> _Exercise details_: Please rewrite the stretch of lines from the one containing "Where should I" through the end of the lines as a JSON list of strings, one string per line, leaving out blank lines.

___ Stored records

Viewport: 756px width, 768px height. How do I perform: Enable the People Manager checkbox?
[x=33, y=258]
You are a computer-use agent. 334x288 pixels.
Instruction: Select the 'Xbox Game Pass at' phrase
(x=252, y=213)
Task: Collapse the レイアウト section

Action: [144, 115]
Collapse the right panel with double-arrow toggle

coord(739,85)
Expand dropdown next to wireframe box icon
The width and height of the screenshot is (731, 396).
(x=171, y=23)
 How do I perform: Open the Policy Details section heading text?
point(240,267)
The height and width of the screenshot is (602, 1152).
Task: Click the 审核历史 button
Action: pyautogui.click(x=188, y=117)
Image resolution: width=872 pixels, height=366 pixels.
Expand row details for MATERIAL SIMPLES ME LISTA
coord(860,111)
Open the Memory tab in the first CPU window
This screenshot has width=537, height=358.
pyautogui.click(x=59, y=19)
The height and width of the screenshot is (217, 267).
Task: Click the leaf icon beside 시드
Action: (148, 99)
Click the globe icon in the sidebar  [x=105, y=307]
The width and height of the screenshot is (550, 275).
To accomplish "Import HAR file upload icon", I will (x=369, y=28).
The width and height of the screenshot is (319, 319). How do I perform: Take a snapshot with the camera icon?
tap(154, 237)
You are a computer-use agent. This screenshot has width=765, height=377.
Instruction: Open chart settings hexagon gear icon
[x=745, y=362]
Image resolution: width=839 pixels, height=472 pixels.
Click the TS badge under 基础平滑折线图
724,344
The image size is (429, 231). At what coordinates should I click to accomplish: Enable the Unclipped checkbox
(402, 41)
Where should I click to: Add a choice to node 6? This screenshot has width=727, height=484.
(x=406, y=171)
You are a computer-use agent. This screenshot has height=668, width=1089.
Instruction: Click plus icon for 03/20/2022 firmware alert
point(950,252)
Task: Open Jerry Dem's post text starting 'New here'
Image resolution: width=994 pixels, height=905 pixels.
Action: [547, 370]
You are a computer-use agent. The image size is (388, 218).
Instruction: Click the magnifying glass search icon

______

> _Completed task_:
[
  "Where should I click to: Add a choice to node 6? This screenshot has width=727, height=484.",
  "(x=406, y=171)",
  "You are a computer-use agent. This screenshot has height=668, width=1089.",
  "Instruction: Click plus icon for 03/20/2022 firmware alert",
  "point(950,252)",
  "Task: Open Jerry Dem's post text starting 'New here'",
  "Image resolution: width=994 pixels, height=905 pixels.",
  "Action: [547, 370]",
  "You are a computer-use agent. The image size is (388, 218).",
  "Instruction: Click the magnifying glass search icon"
]